- КРАТКОЕ ЗАДАНИЕ
Измените фрагмент текста о христианском искусстве, начиная со слов «Ему принадлежит все: как» и далее вплоть до слов «витражах и статуях.», заменив «симфонии» на «сонате».

- ИСХОДНЫЙ ТЕКСТ
++++++++
Под <христианским искусством> мы понимаем не церковное искусство, которое имеет свой особый предмет, свою цель, свои правила и представляет собой лишь одну, хотя весьма значимую, точку приложения искусства649. Мы считаем христианским то искусство, которое несет в себе христианский дух. Таким образом, это не какой-то особый жанр, стиль или род занятий; христианское искусство - совсем не то, что, к примеру, поэзия или живопись, искусство готическое или византийское; юноша не скажет: <Я буду заниматься христианским искусством>, - как сказал бы: <Я буду заниматься сельским хозяйством>; нет такой школы, где учили бы христианскому искусству650. Христианским искусство делает субъект и дух, которым оно проникнуто; христианское искусство - это искусство христиан в том же смысле, какой подразумевается, когда говорят <искусство пчел> или <человеческое искусство>. Это искусство искупленного человечества. Оно произрастает в христианской душе, у источника живой веры, под небом семи добродетелей, его овевают семь даров Святого Духа. Естественно поэтому, что оно приносит христианские плоды.


Ему принадлежит все: как церковное, так и светское. Оно всюду, где творит человек, во всем, что его радует. В балете или симфонии, фильме или романе, пейзаже или натюрморте, балаганной пьеске или опере - во всем может оно выражаться точно так же, как в соборных витражах и статуях.
++++++++
Данные об элементах и расположении текста:
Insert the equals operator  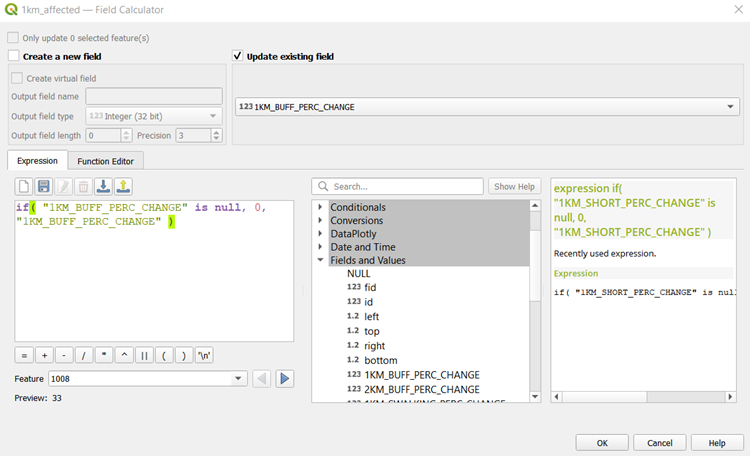24,355
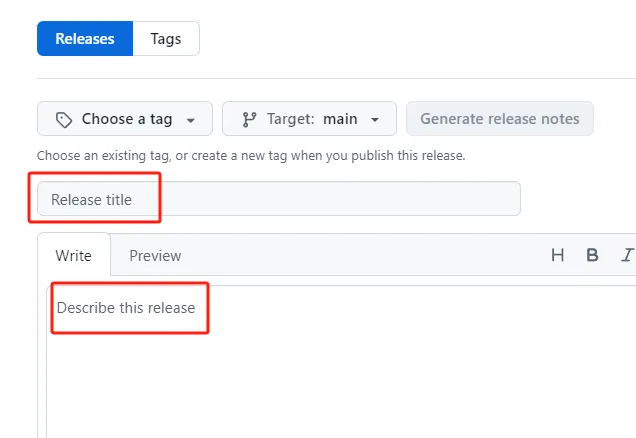Select the Releases tab
Screen dimensions: 636x438
85,39
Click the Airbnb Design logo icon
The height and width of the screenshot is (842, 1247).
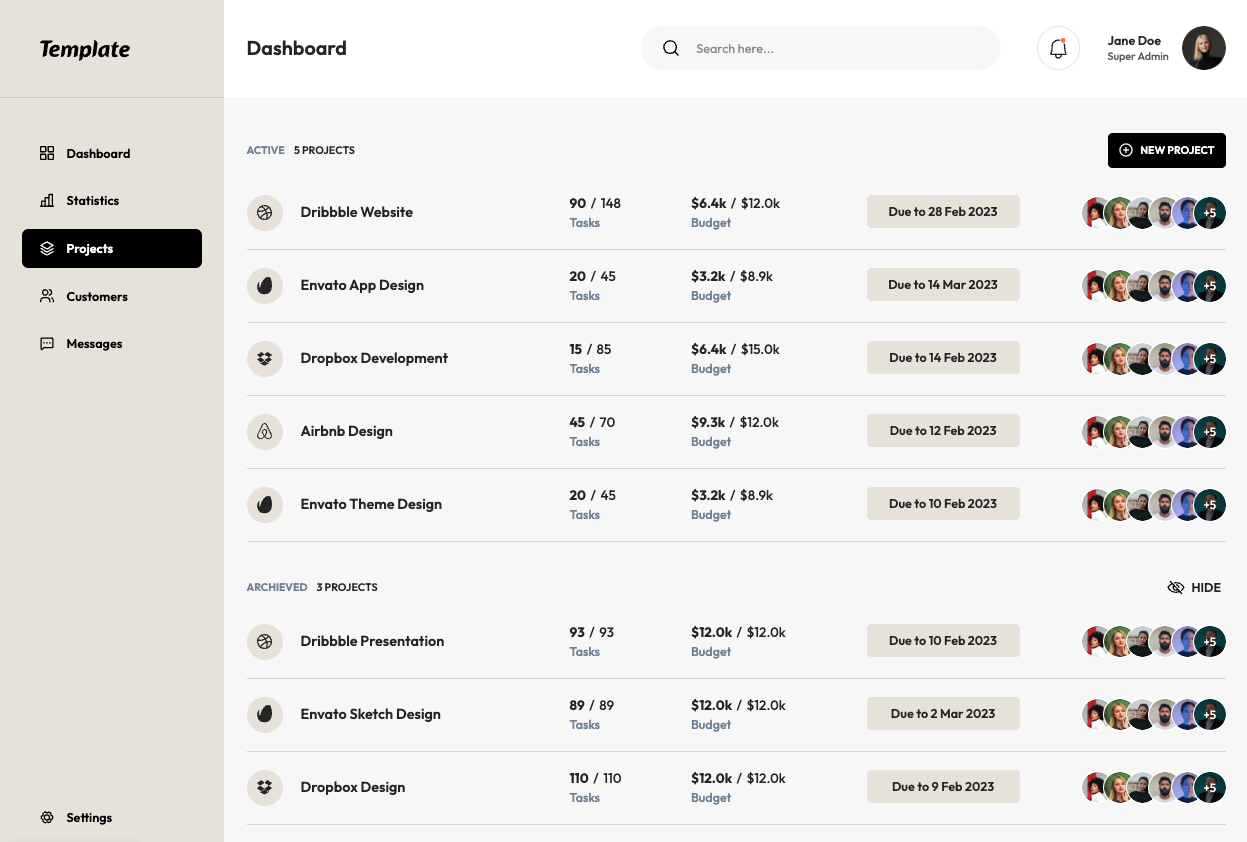click(265, 431)
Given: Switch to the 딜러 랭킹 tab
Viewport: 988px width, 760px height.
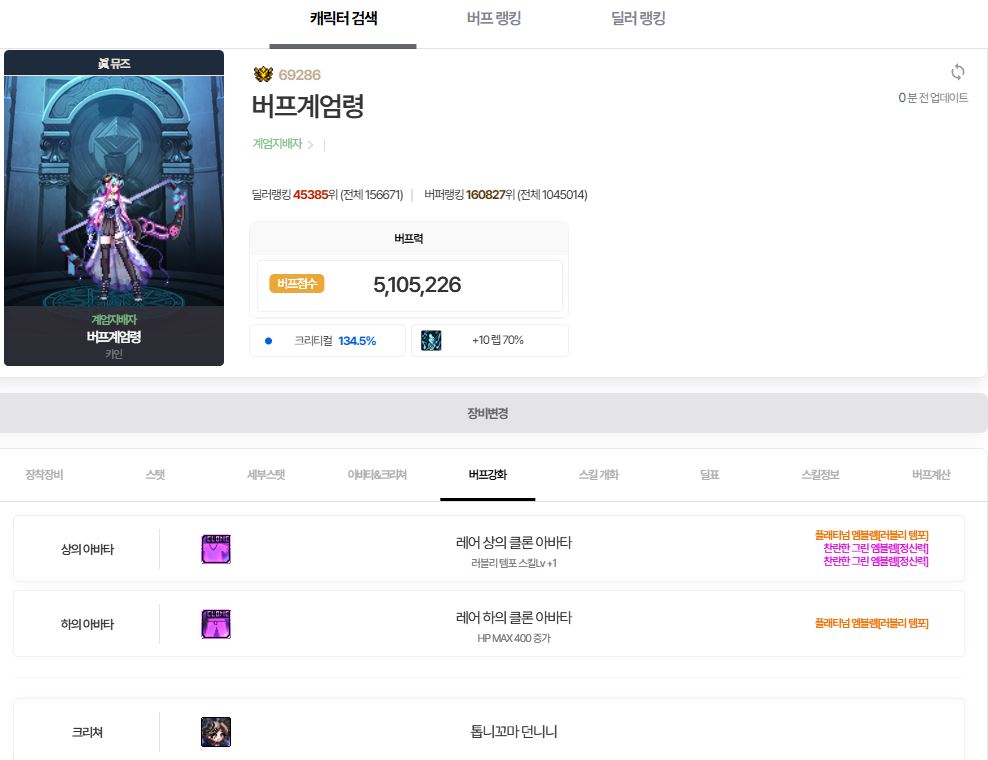Looking at the screenshot, I should tap(638, 18).
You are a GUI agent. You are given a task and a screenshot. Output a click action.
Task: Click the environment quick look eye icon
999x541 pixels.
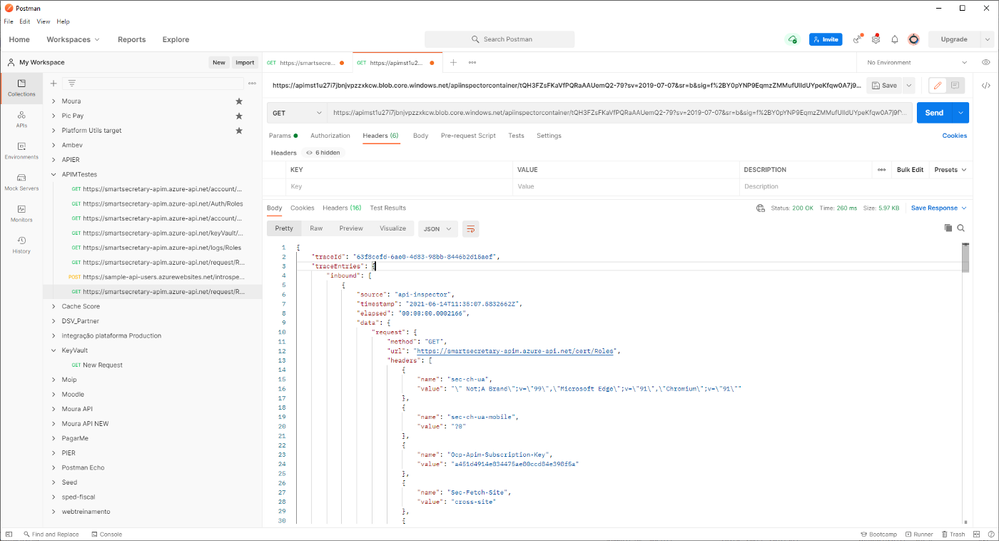click(986, 62)
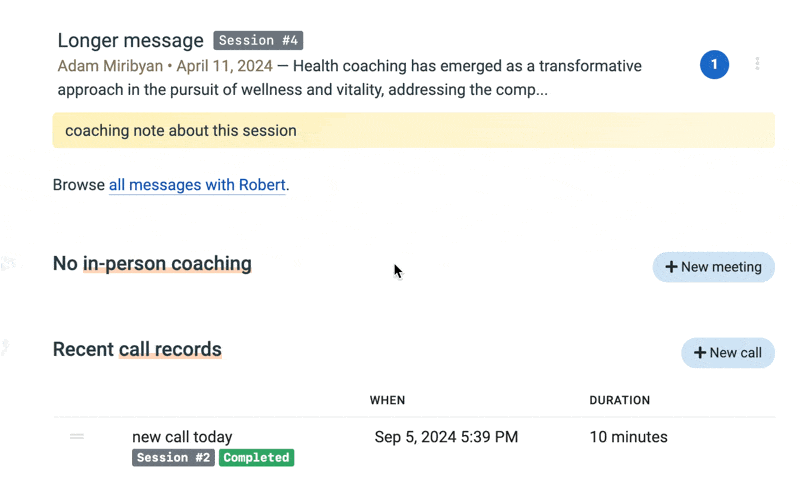Open the three-dot message options menu
The height and width of the screenshot is (484, 800).
tap(757, 64)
++++++++
- В ОТВЕТ
Ему принадлежит все: как церковное, так и светское. Оно всюду, где творит человек, во всем, что его радует. В балете или сонате, фильме или романе, пейзаже или натюрморте, балаганной пьеске или опере - во всем может оно выражаться точно так же, как в соборных витражах и статуях.